Isolé, l'être humain a tendance à voir en l'autre un ennemi, une menace. Il se sent faible. Mais rassemblés et unis par un sentiment commun, les humains voient tout à coup les autres comme des amis. Ou mieux encore, comme des alliés. Ils se sentent surpuissants.

J'ajouterais à cela qu'ils peuvent également devenir abrutis. Très abrutis. Je ne sais pas comment se comportent en temps normal les gars qui ont fait ces gestes inadéquats, mais j'espère que lundi matin, lorsqu'ils ont retiré leur masque désinhibant, ils ont regretté d'avoir agi comme ils l'ont fait. J'espère que leur lendemain de veille a été difficile quand, entre deux aspirines, ils ont consulté leur compte Twitter.

Car à la différence de la victoire de la France à la Coupe du monde il y a 20 ans, les femmes agressées ont pu compter sur les réseaux sociaux pour dénoncer ces gestes ignobles. En ce sens, les agresseurs ont eu tort de croire que le mouvement #metoo avait pris une pause dimanche soir et qu'il buvait une Kronenbourg comme tout le monde.

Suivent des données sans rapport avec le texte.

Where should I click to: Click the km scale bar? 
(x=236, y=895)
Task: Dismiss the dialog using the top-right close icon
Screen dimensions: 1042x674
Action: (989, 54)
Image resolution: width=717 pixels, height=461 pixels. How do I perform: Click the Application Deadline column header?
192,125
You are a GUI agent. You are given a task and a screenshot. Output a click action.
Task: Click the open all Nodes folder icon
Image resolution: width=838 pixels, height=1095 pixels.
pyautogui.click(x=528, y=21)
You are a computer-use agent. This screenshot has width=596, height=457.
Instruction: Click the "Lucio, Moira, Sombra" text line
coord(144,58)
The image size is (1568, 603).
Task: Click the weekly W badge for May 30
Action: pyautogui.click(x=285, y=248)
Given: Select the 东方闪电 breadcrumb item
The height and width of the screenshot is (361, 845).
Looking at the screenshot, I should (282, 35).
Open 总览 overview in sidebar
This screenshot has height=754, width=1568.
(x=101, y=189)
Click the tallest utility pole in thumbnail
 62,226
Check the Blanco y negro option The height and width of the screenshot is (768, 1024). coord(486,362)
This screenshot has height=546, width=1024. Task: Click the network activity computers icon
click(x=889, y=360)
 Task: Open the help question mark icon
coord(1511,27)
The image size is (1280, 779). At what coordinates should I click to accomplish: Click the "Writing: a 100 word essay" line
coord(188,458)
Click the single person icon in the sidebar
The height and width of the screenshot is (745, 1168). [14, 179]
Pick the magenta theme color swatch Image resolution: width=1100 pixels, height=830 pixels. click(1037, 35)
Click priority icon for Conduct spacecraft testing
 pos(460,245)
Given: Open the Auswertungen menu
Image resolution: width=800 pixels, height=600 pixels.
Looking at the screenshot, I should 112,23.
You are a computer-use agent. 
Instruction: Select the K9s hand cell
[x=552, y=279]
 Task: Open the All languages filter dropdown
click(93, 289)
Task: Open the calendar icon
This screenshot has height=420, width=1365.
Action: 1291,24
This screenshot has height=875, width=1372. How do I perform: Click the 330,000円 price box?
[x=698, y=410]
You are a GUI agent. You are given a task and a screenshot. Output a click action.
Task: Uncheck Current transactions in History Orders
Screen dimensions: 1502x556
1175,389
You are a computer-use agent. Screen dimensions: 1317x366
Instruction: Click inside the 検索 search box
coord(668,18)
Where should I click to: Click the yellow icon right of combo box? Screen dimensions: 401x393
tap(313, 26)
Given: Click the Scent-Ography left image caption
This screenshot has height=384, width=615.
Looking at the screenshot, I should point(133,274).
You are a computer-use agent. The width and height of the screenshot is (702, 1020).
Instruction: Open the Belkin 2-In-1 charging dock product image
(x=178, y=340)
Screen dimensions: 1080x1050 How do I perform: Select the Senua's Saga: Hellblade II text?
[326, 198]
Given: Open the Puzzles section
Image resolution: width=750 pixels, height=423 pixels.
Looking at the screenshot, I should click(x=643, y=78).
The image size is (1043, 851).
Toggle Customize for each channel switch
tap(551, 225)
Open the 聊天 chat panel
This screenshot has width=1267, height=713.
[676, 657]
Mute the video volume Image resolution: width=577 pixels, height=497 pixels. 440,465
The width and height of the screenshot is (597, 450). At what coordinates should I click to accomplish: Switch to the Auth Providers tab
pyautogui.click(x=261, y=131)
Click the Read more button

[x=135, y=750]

Hier après-midi, la police parisienne a interpellé deux personnes, dont un mineur, relativement à ces agressions sexuelles. Pour le reste, cela demeure pour le moment des allégations publiées sur les réseaux sociaux. Bien entendu, les auteures de ces témoignages sont la cible de commentaires disgracieux et peu encourageants, se faisant dire qu'elles n'ont qu'à « éviter les bains de foule » si elles ne supportent pas « les dérives qui vont avec ».

Aux agressions relatées par certaines femmes, on a également rapporté des voitures incendiées et des commerces pillés. Il y a aussi eu un truc franchement surprenant. Lors des manifestations, des hommes se sont complètement dévêtus et se sont exhibés devant la foule. On a gagné ! Allez, les mecs, on se fout à poil et on montre notre pénis !

Certains de ces hommes nus ont alors grimpé dans des lampadaires ou sur des véhicules. Évidemment, une image nous vient en tête... Évidemment, on ne peut s'empêcher de se dire que l'homme descend du singe et qu'il ne faut qu'un ballon pour le lui rappeler.